Each juror in turn raises objections to juror #8’s wavering. Juror #3, pointing to the uniqueness of the murder weapon says:

“Take a look at this knife, it’s a very unusual knife. I’ve never seen one like it, neither had the storekeeper who sold it to the boy. Aren’t you asking us to accept a pretty incredible coincidence?”

“I’m just saying a coincidence is possible”, juror #8 replies, before taking a very similar ‘unique’ weapon from his pocket and sticking it into the table, to the others’ astonishment.

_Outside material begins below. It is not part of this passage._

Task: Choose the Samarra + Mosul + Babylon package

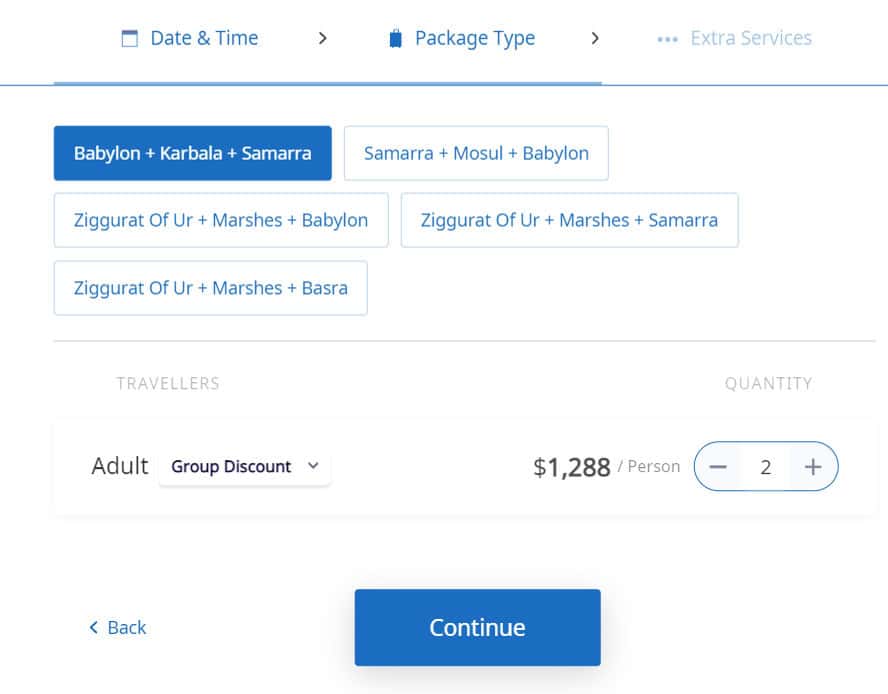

During the trial he’d been to the neighbourhood where the murder had happened and managed easily to buy the knife.

The practical way in which juror #8 deconstructs the others’ arguments reveals a person who is able to imagine and interrogate alternative scenarios to fit the facts. This is a kind of creative reasoning that is called abduction, a design reasoning skill vital to the design process, and a way of thinking that an architect would be trained in [1].

Another example of design thinking occurs later in the film, when juror number #8, questions whether a key witness to the murder – an old man lying in bed in the flat below – would be able to get to his front door to identify the boy in under 15 seconds. Juror #8 calls for the plan of the flat used in court (figure 2) and is able to translate the dimensions of the bedroom and corridor into a rough prototype in the jury room (figure 3).

Twelve Angry Men

Figure 2. Juror #8 explains to the other jurors why he thinks a key witness couldn’t have got from his bed to his front door in 15 seconds.

Twelve Angry Men

Figure 3. Juror #8 arranges the room to simulate the layout of the old man’s flat.

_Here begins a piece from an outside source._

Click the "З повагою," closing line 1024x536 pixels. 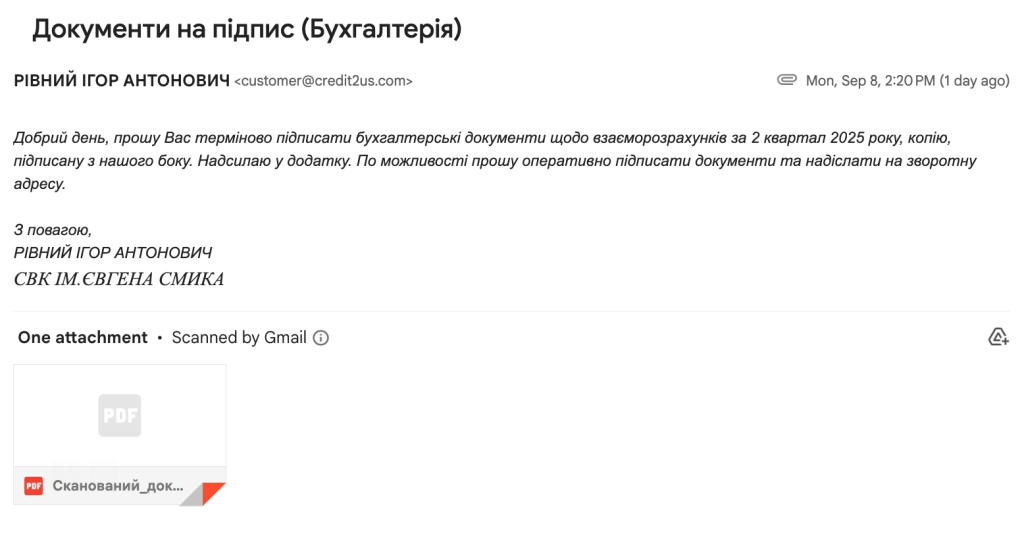[53, 231]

“Those two chairs are the old man’s bed”, juror #8 tells the others, “I just paced off twelve feet across the room, this would be his bedroom door”

As he models and performs what the old man would have gone through, juror #8 asks another juror to time him.

Twelve Angry Men

Juror #8 asks another juror to time him while he simulates getting from the bed to the front door.

It takes 41 seconds.

Taking the action away from the ‘theoretical’ discussion at the table – a move from ‘talking about it’ to ‘thinking about it’ – allows juror #8 to produce a prototype, physically testing his conjecture that the old man couldn’t have got from his bed to his front door in 15 seconds. This test of practical thinking wins over another couple of sceptical jurors.

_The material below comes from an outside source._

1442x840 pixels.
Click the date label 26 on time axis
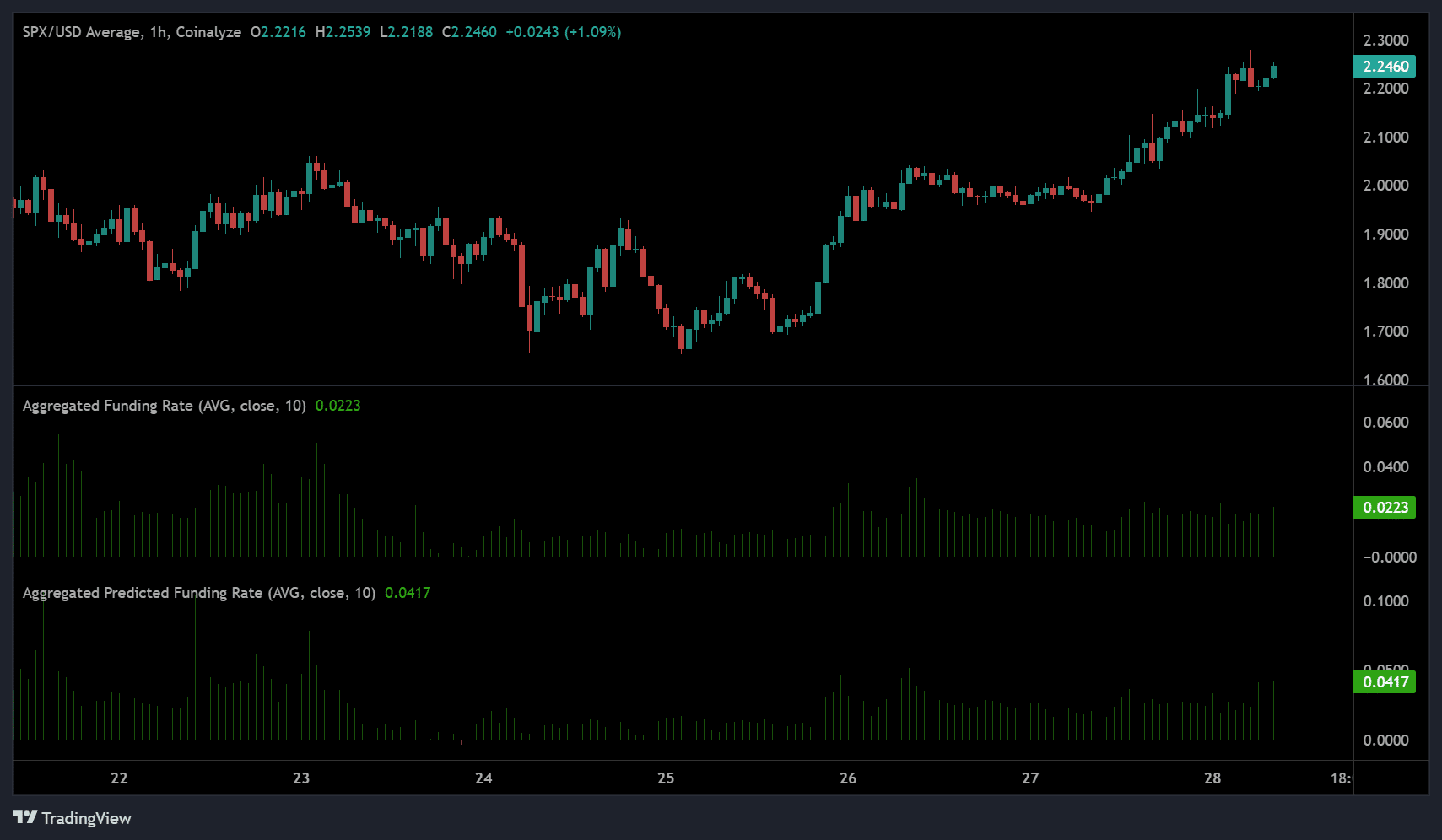pyautogui.click(x=848, y=778)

Davis displays design thinking in a legal context, overturning an eleven-to-one minority into a twelve-to-zero majority. As an architect, he is used to mapping the words that he hears to the spaces around him and it is the exploration of spatial, artefactual, and environmental possibility in the crime that reasons the other jurors into doubt. It is the kind of thinking – we could also call it a kind of moral imagination – that saves the boy’s life.

In the film Davis is one out of twelve (white, male) individuals but currently in the UK architects make up only one out of every 2000 people [2]. Perhaps we could do with a few more for our collective moral imagination, especially in the legal profession, in these uncertain, divided times.

References
[1] ‘Abduction’ is a type of reasoning identified by the pragmatist philosopher C.S. Peirce, who contrasted it with deduction and induction, as a way of reaching a conclusion from premises. He used it to try and show a logic to the process of creative discovery and creative explanation.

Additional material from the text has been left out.